THE CANAL DE L’OURCQ was born in the mind of Napoleon Bonaparte.  He recognised that a plentiful supply of water was a key to public health and so, in 1802, he ordered the construction of the canal to begin.

Work began well away from Paris in Picardy where the river Ourcq was canalised and construction began to bring the waters the one hundred and eight kilometres to the Basin de la Villette in the northeast of Paris.  From here the Canal de l’Ourcq linked, and still links, to the Canal Saint-Denis which enters the Seine close to Saint-Denis to the north, and the Canal Saint-Martin which enters the Seine south of Place de la Bastille.

Building the Canal de l’Ourcq was not only a considerable engineering feat it was also a very smart move. On the one hand it provided a plentiful supply of water to the city but it also provided an efficient means of communication for provisioning of the city. The canal’s construction was in part funded by a tax on wine so it’s a good example of turning wine into water!

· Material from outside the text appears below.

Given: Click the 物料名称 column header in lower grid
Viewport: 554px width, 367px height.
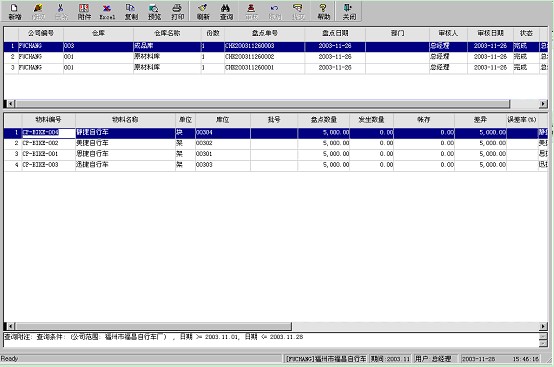Looking at the screenshot, I should (x=125, y=120).
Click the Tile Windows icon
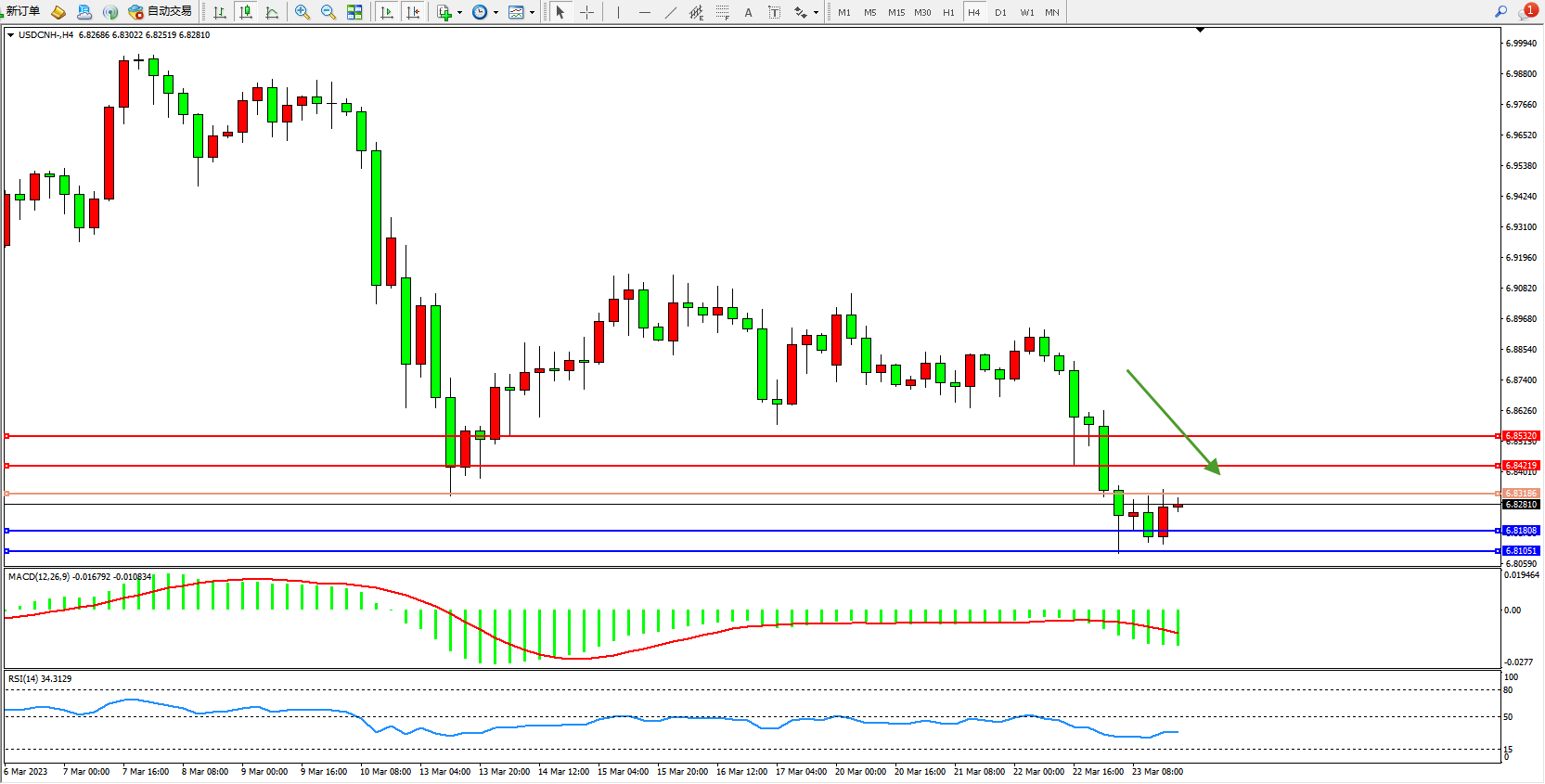The image size is (1545, 784). click(354, 12)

The canal is still an important source of water for the city of Paris today. It supplies about half of the daily water requirement for the city’s public works. The canal’s commercial traffic may have declined but it still exists to some degree. Working barges are still to be seen and heard passing by leaving their extended sonic footprint behind them.

A Passing Barge:

All working waterways attract industry around them. Inevitably, some of that industry doesn’t survive and we are often left with its ghostly reminder.

Buildings like this have an almost magnetic attraction for me. I am fascinated by industrial archaeology and I always think that buildings like this demand to be explored. The fact that this building is fenced off and made distinctly unwelcoming somehow adds to its attraction.

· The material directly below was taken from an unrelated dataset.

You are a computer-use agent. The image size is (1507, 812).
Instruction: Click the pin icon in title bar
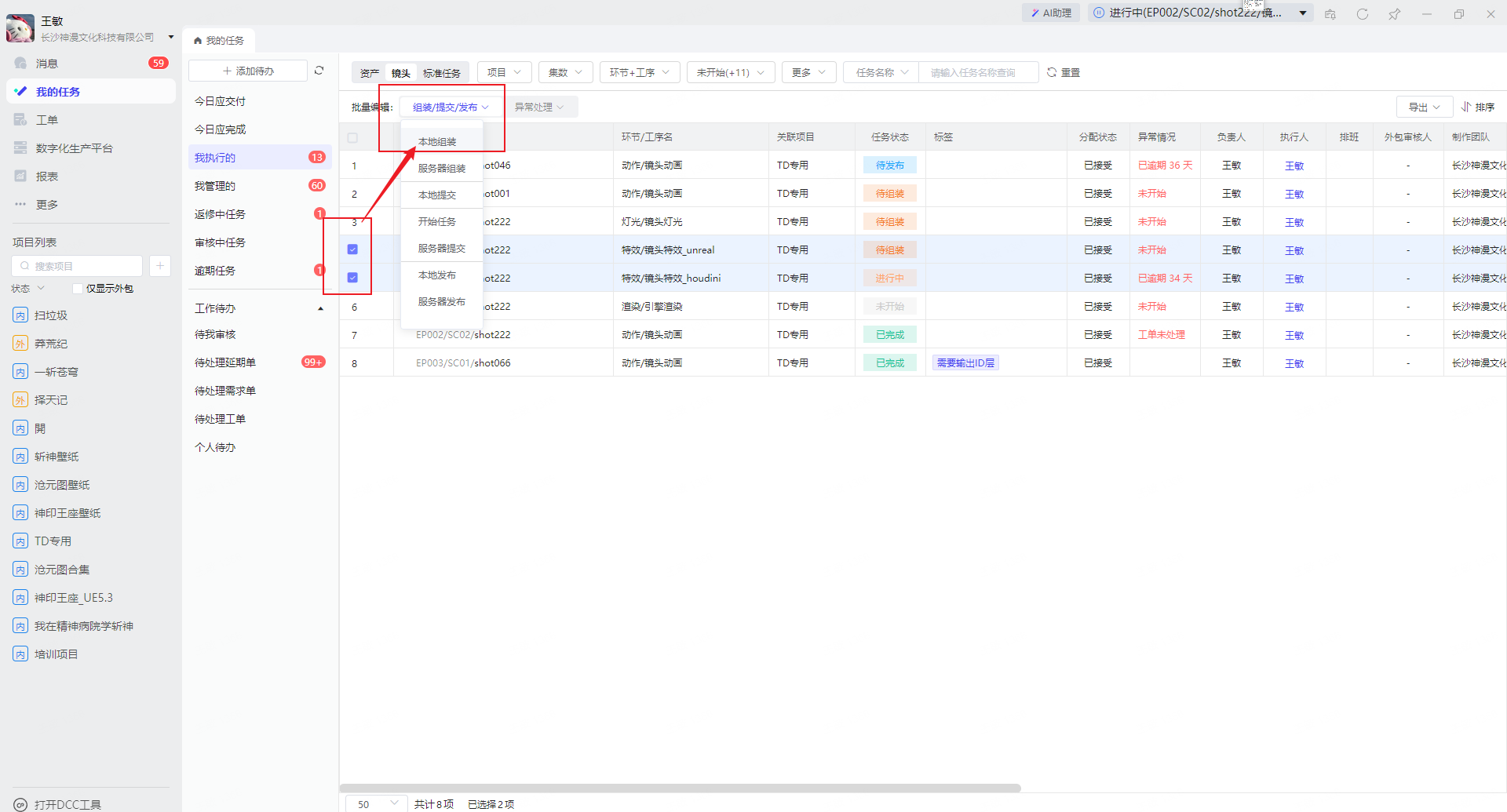1394,14
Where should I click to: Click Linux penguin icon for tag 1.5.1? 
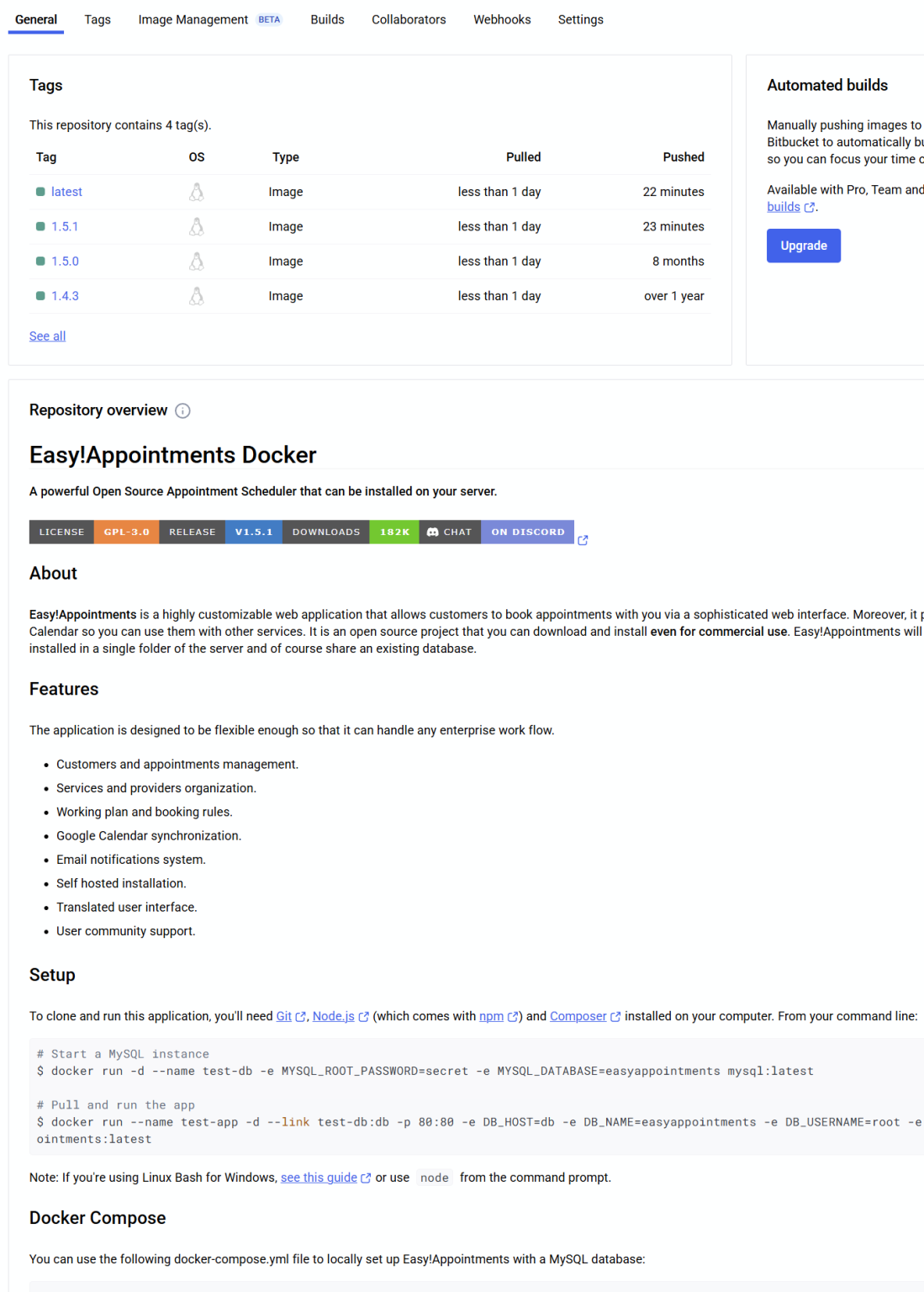197,227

I understand that psychogeography is the contemporary term for this sort of exploration but with my interest in sound, I much prefer the term sonic archaeology.

Some of the industry though associated with the Canal de l’Ourcq has survived. The Grande Blanchisserie de Pantin was founded in 1883 as an industrial laundry. Under a different name, but in the same premises, it survives today doing exactly the same thing.

The Grande Blanchisserie de Pantin:

Before reaching the Basin de la Villette, the Canal de l’Ourcq bisects the enormous Parc de la Villette. Designed by the French architect Bernard Tschumi and built on the site of the former Parisian abbatoirs, the Parc de la Villette includes the Cité des Sciences et de l’Industrie, City of Science and Industry, the largest science museum in Europe; La Géode, an IMAX theatre inside a 36 metre diameter geodesic dome; the Cité de la Musique, City of Music, an interactive museum of historical musical instruments and a concert hall and Le Zénith, a 6,300 seat concert arena, among the largest in Paris.

The Parc de la Villette is a parent’s delight. There’s something here to keep the kids entertained all day long.

Children playing in the Parc de la Villette:

One day I shall travel the full length of the Canal de l’Ourcq but in the meantime, I am quite content to spend an afternoon walking from the Basin de la Villette to Pantin on one side of the canal and then back again on the other. I recommend it.